New resolution adopted on environment and health for Europe
A new health and environment vision for Europe was endorsed by the sixtieth session of the WHO Regional Committee for Europe, gathering on 13–16 September 2010 in Moscow, Russian Federation.
Representatives of 53 European health ministries translated into action the commitments adopted at the Fifth Ministerial Conference on Environment and Health in Parma, Italy, which have a high degree of focus on achieving the first ever five time-bound targets in environmental health.
They also raised the profile of the European environment and health process by electing four health ministers to steer the regional process along with four environment ministers through a newly established European Environment and Health Ministerial Board (EHMB).
The four Ministers of Health elected to be part of the Board are those from France, Malta, Serbia and Slovenia. The four environment ministers will be elected at the annual meeting of the United Nations Economic Commission for Europe (UNECE)).
The legacy from Parma
The Parma Conference, held in March 2010, adopted a Declaration and Commitment to Act and devised a new institutional framework for the European environment and health process. The five Parma time-bound vows State that all European children will enjoy:
- by 2020, safe water and sanitation in homes, child care centres, kindergartens, schools, health care institutions and public recreational water settings;
- by 2020, healthy and safe environments and settings of daily life to walk and cycle and undertake physical activity;
- by 2015, indoor environments free of tobacco smoke in child care facilities, kindergartens, schools and public recreational settings;
- by 2015, environments free of toxic chemicals; and
- by 2015, reduced identified health risks from carcinogens, mutagens and reproductive toxicants, including radon, ultraviolet radiation, asbestos and endocrine disruptors.

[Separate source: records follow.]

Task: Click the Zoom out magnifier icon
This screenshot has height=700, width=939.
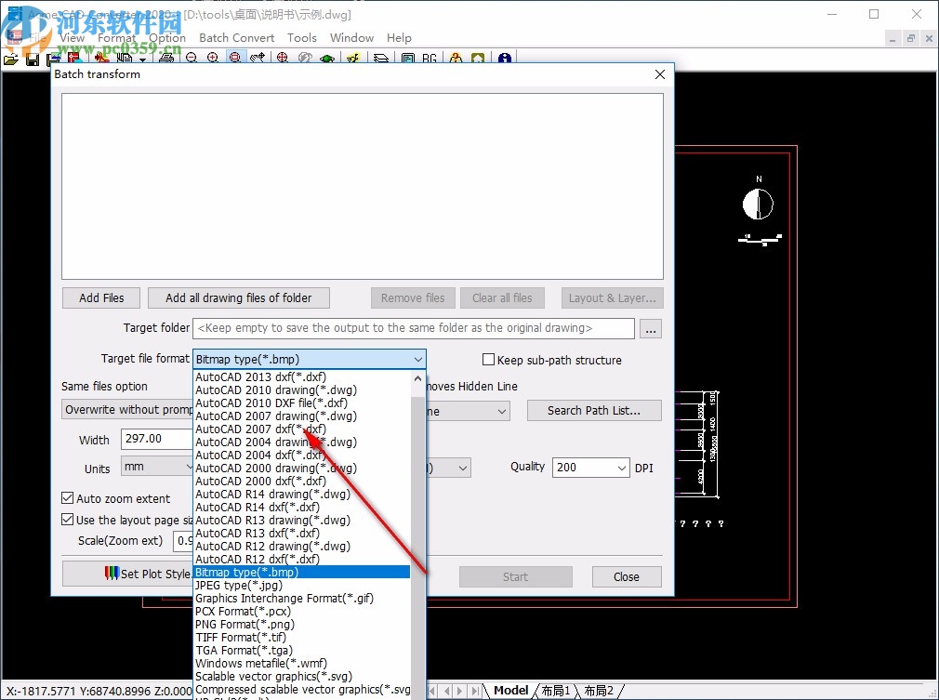Action: point(192,59)
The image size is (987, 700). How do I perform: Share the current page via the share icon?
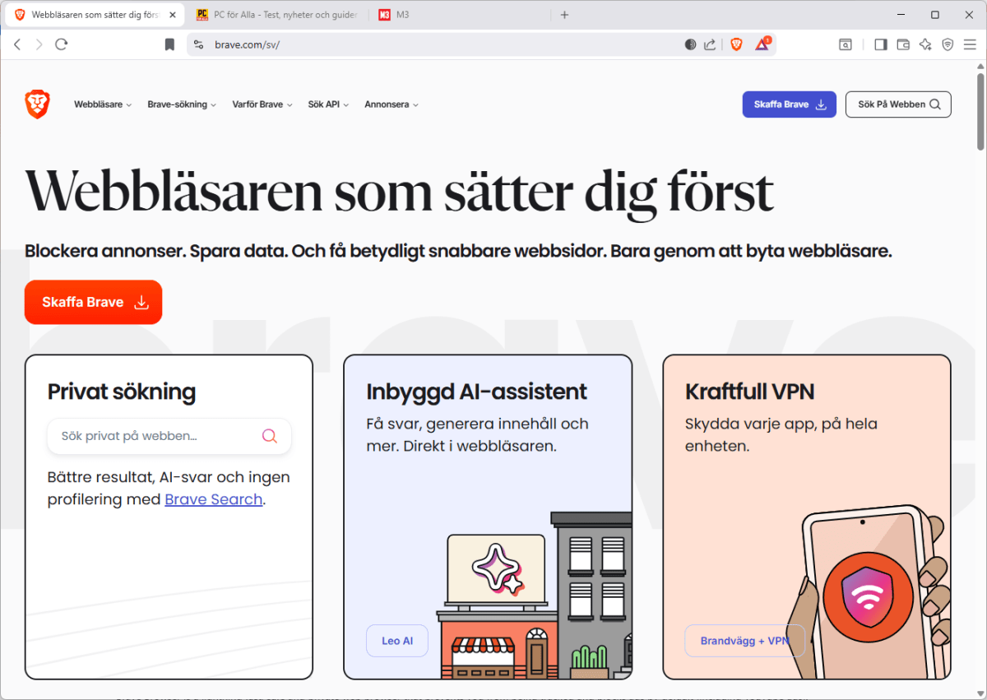pos(710,44)
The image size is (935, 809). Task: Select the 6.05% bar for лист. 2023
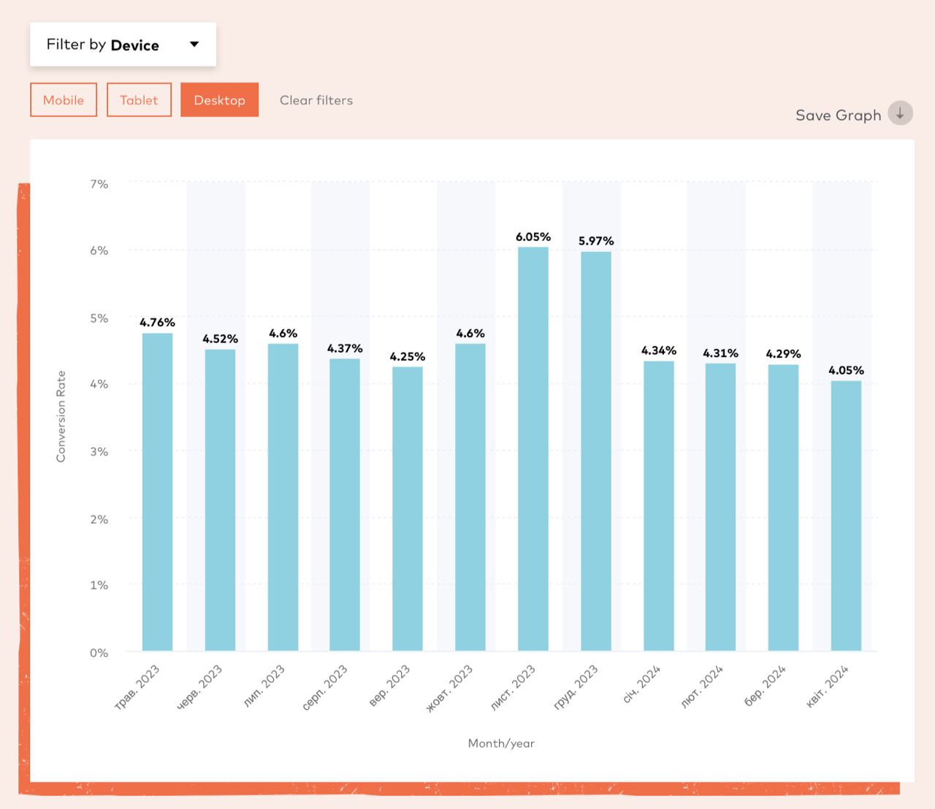click(533, 448)
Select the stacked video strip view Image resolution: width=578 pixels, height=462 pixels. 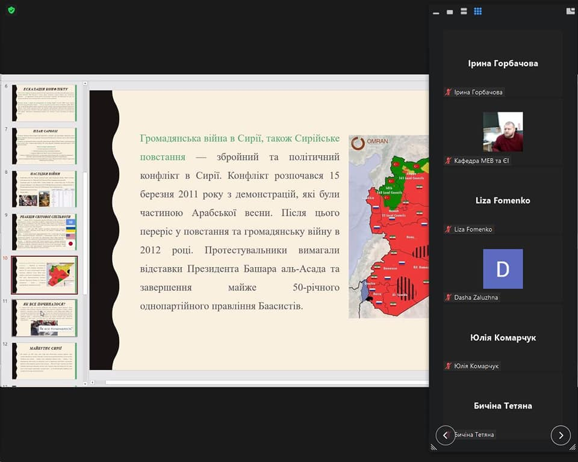464,11
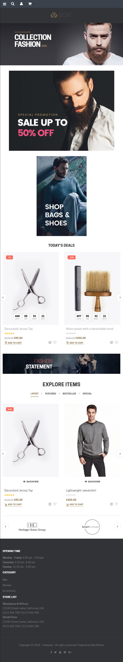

The Parma Declaration frames these commitments in a broader picture, recognizing that growing inequalities, climate change and the financial crisis may exacerbate existing environmental risks to health, and stressing that preventing environment-related diseases and injuries is a multisectoral and multi-level responsibility.
While the health sector is best placed to act as advocate with other sectors where reducing environmental risks can lead to co-benefits for health, ensuring “health in all policies” requires a shift of emphasis in the priorities of national action.
The Resolution affirms a strong, sustained political commitment of Member States at the highest political level necessary to achieve the Parma objectives.